**EXTRACT:**
---*---

You've made up your mind that backpack hiking has many elements that you are looking for to gain fitness, experiences with nature and non-stressful zen time for yourself. If you are wondering what to bring in your hiking bag and how much is too much, you are not alone. Let's examine what the essentials really are.
Obviously you aren't going to bring your whole fridge or pantry, but you will need nourishment and hydration throughout your trip. That means food and water. If your hiking pack has a hydration bladder, you will fill it with fresh water from home. If not, you will pack at least 3 water bottles per day of your trip. That can amount to a lot of weight in your outdoor backpack. If there is fresh water available per the map of the area you are hiking, you can refill your bottles, but will want to add purification tablets or drops to eliminate getting sick from what you thought was fresh water, eliminating having to carry so much for the day.
Protein rich food and snacks not requiring refrigeration are advisable. Sample packets of things like mayo, cream cheese and peanut butter are a very handy tool. Bagels, granola bars and beef jerky, along with tuna and chicken packets are great foods that won't weigh you or your hiking day pack down.
Hiking Gear And Tools Every Backpacker Should Carry
You will need a map and a compass for navigation. Your phone can provide certain GPS but never count on that alone in case you lose cell service or the battery dies. Always bring a flashlight or headlamp, even on a day trip in case you spend longer on the trail than anticipated, which is easy to do. Your backpacking pack should always have matches, a lighter and fire starters for any trip. Bring a whistle to call for help with three short bursts. It's vital to have things you hope you'll never need, but will be darned glad you have them if you do need them. Always handy to have is a multi-purpose knife tool for using on things you couldn't even imagine, yet will be worth its weight in gold.
Personal Items And First Aide
It is imperative to have a first aide kit assembled and in your hiking backpack. You can buy a ready-made kit or put your stuff in a ziploc bag. Be sure to include, assorted size adhesive bandages, antibacterial cream, a needle and safety pins, duct tape, ibuprofen or Tylenol, alcohol wipes, sunscreen, SPF-rated lip balm, hand sanitizer, insect repellent, vinyl gloves and toilet paper. Sunglasses are important to protect your eyes.
Layering is the best approach, because some instances you may find yourself colder or hotter than when you first started your backpacking trek. Choose fabrics for shirts and pants that have moisture-wicking properties such as synthetic gym wear. Ultra-fine merino wool is the best choice for socks (bring an extra pair or two.) Cotton doesn't efficiently remove moisture away from your skin, takes a very long time to dry, and is a poor insulator, so it is not the right choice for hiking. Bring 2 pair of underwear, 2 T-shirts (one long sleeve and 1 short) and lightweight pants for a base layer. Roll up convertible pants are great because if your day gets hotter or colder, you can adapt. Heavier pants can be worn over your base layer if needed.

---*---

**EXTRACTED ENTRIES:**
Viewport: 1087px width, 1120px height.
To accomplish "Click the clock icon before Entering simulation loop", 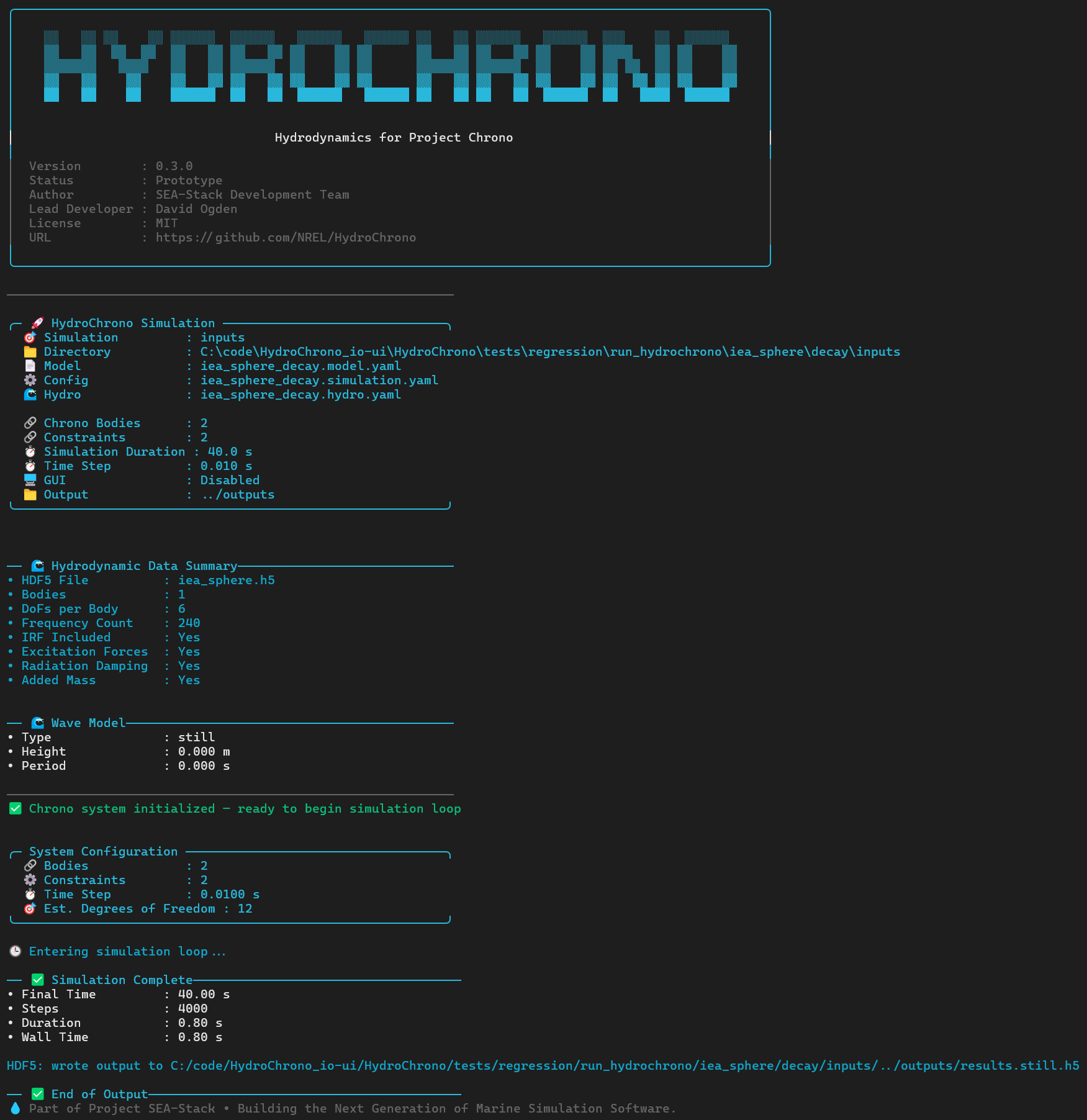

---*---

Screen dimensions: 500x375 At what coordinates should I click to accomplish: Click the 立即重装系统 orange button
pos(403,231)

---*---

**QUESTIONS ON THE MATERIAL:**
[a] In the backpacking article, how many water bottles per day should you pack if your hiking pack has no hydration bladder?
[b] Do these statements agree with the backpacking article? Answer yes or no for each, quoting the words of the article that decide it.
(i) Cotton is a good fabric choice for hiking.
(ii) A whistle can be used to call for help with three short bursts.
(iii) Ultra-fine merino wool is recommended for socks.
[c] Continue the backpacking article from its final sentence.

**ANSWERS GIVEN:**
[a] At least 3 water bottles per day of the trip.

[b]
(i) No: "so it is not the right choice for hiking."
(ii) Yes: "Bring a whistle to call for help with three short bursts."
(iii) Yes: "Ultra-fine merino wool is the best choice for socks"

[c]
Bring a fleece top and heavy jacket, depending on time of year and climate where you are hiking. Lightweight down jackets or insulated synthetic jackets with an adjustable hood are preferable. You should always pack a lightweight water-repellant wind breaker also. Choose rain pants and coats that are waterproof and breathable. Staying dry is paramount to avoid hypothermia.
Keep those feet, head and hands warm and dry. A good hat, depending on weather climate, should consist of one for warmth and one for sun protection. You'll need gloves for warmth and also sun protection, full or half-fingered. Look for some with 50 or 30 UPF. A cotton bandana has many uses other than your head. It can be used to keep sun off your neck.
Hiking boots that you have already broken in are crucial for avoiding blisters. Since we are basically referring to day backpacking trips in this article, you can choose ankle high or low-cut boots. Always choose quality full-grain leather for durability and to keep your feet comfortable and dry. Make sure you have a good fit for better stability on rougher terrain with a snug fit at the heel and wiggle room for your toes.
It may sound like you are carrying quite the load for a short trip, but these are the essentials, things you are almost guaranteed to need at some point on your hike. Keep what you don't use handy in your hiking bag for the next trek out and just add to it. The important thing is to follow through with your plan to discover backpack hiking and spend time in nature. You will make memories and have stories to tell forever with each new expedition. Happy hiking!